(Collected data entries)
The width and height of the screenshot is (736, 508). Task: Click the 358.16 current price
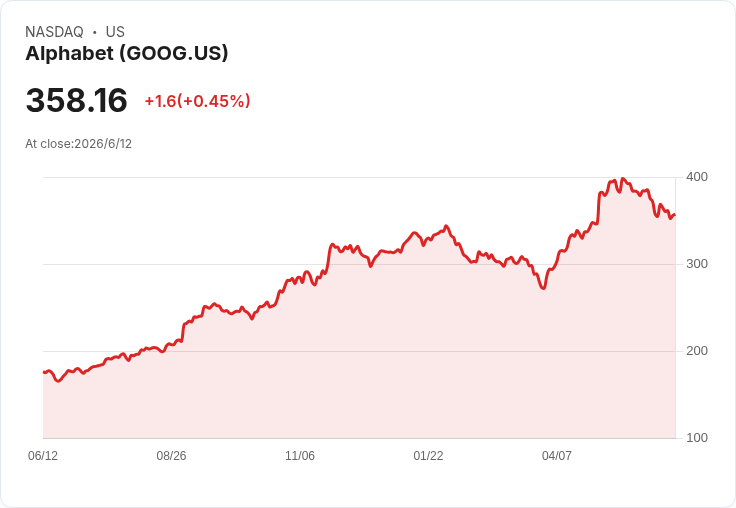pos(77,100)
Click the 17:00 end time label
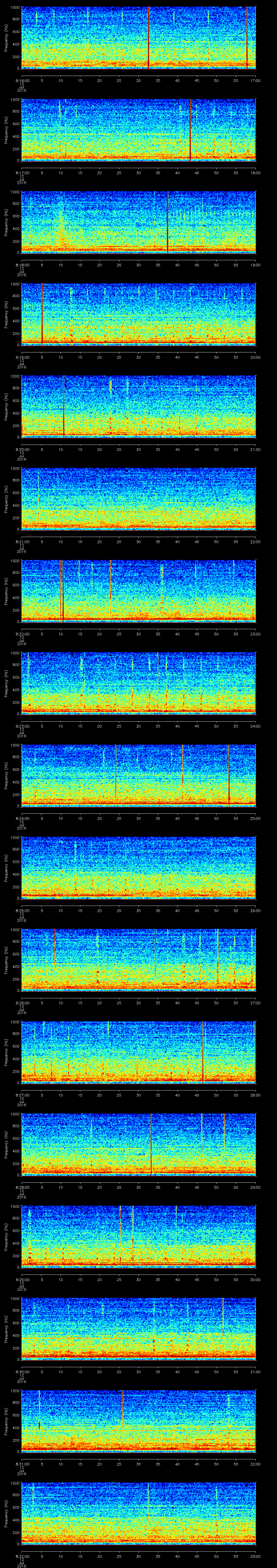This screenshot has height=1568, width=277. pyautogui.click(x=255, y=80)
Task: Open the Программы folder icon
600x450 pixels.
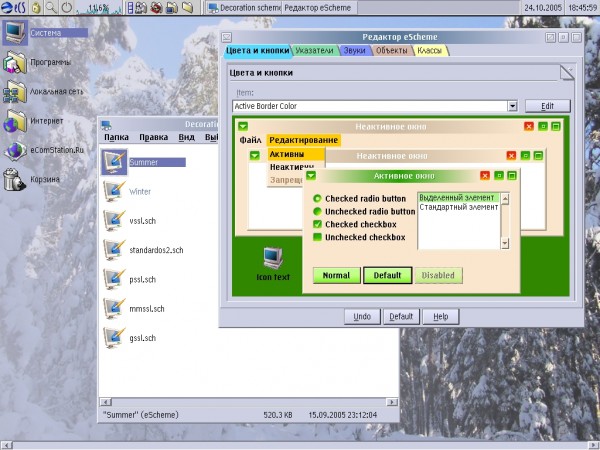Action: [14, 63]
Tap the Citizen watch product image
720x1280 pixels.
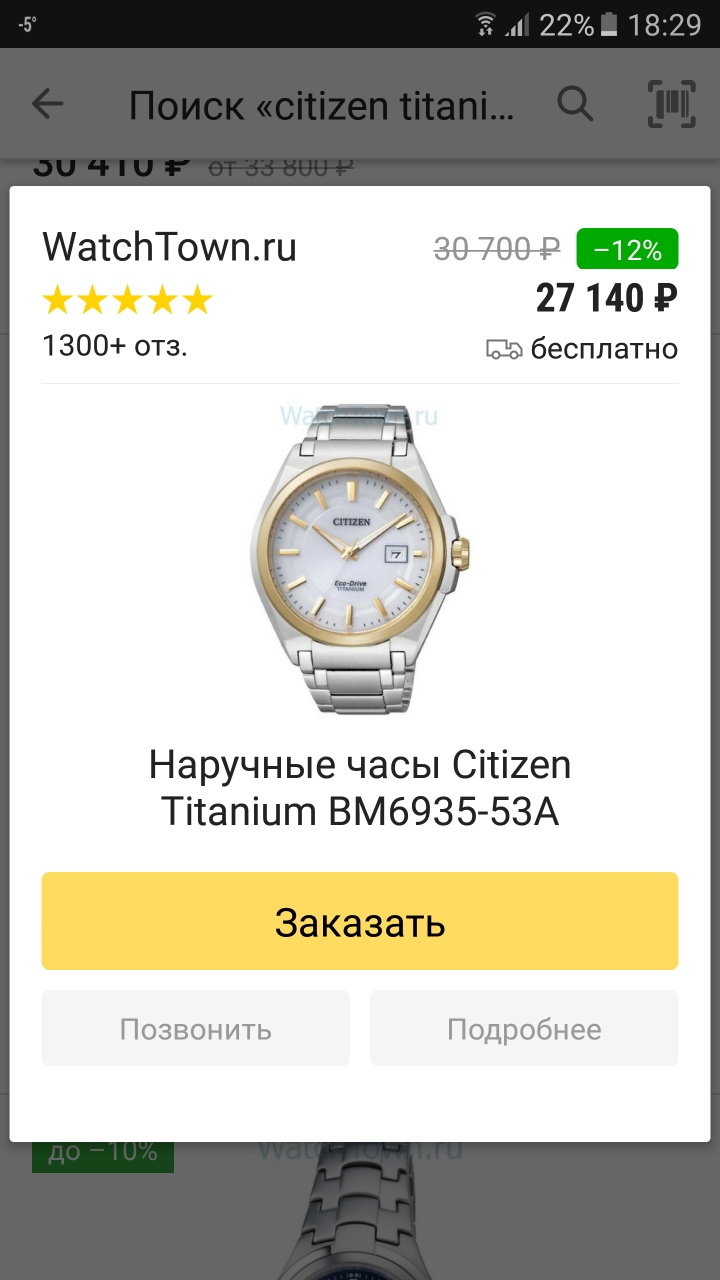tap(360, 558)
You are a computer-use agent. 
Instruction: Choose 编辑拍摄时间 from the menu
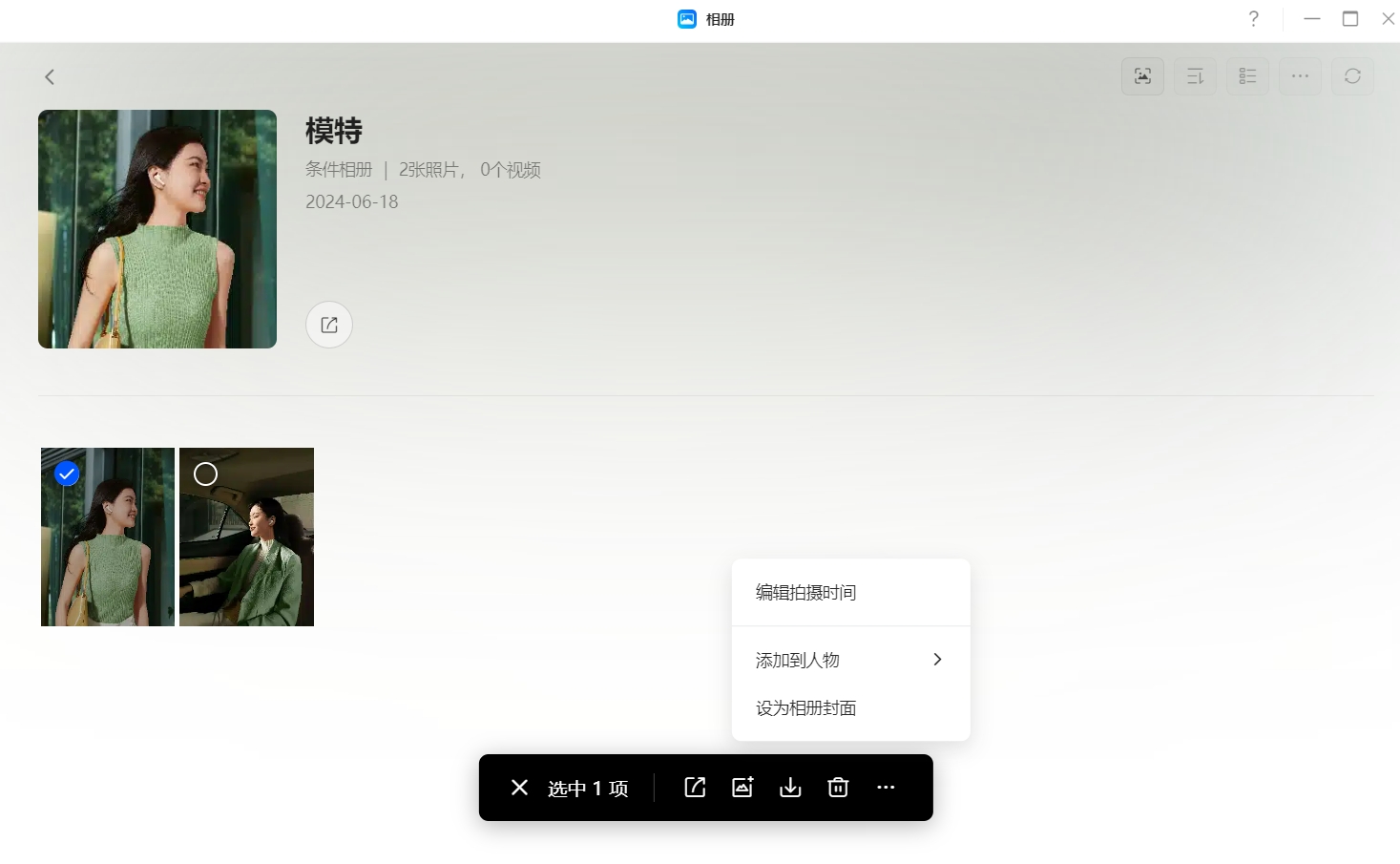[805, 593]
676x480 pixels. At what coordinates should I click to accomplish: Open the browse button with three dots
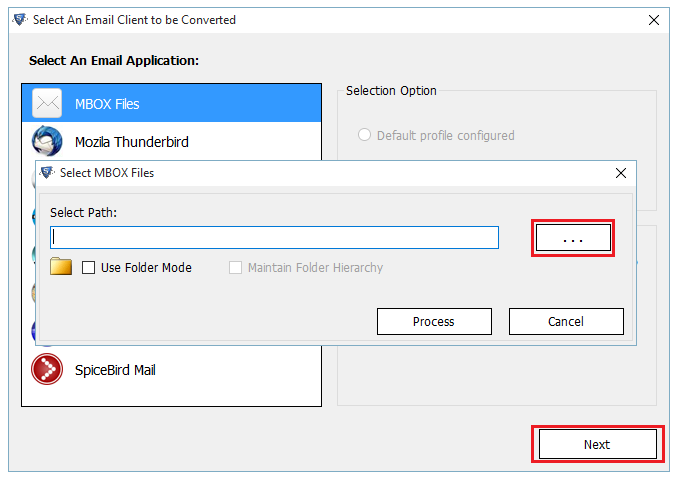tap(573, 238)
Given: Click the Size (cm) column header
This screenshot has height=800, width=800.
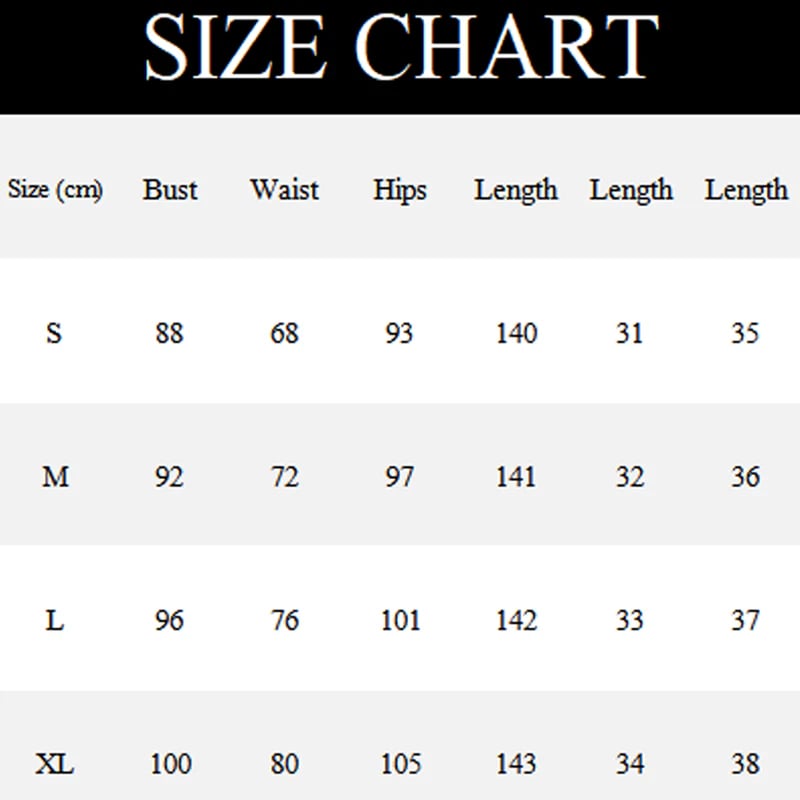Looking at the screenshot, I should [x=55, y=189].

PROMPT: All of the data must be set down exactly, with no pictures included.

WORKED SOLUTION:
The width and height of the screenshot is (736, 508). Task: Click the 358.16 current price
pos(77,100)
Click the 17:00 end time label
This screenshot has height=1568, width=277. pyautogui.click(x=255, y=80)
Task: Open the Программы folder icon
600x450 pixels.
Action: [14, 63]
Tap the Citizen watch product image
720x1280 pixels.
tap(360, 558)
You are a computer-use agent. 
Instruction: Choose 编辑拍摄时间 from the menu
[805, 593]
676x480 pixels. At what coordinates should I click to accomplish: Open the browse button with three dots
tap(573, 238)
Given: Click the Size (cm) column header
This screenshot has height=800, width=800.
Looking at the screenshot, I should [x=55, y=189].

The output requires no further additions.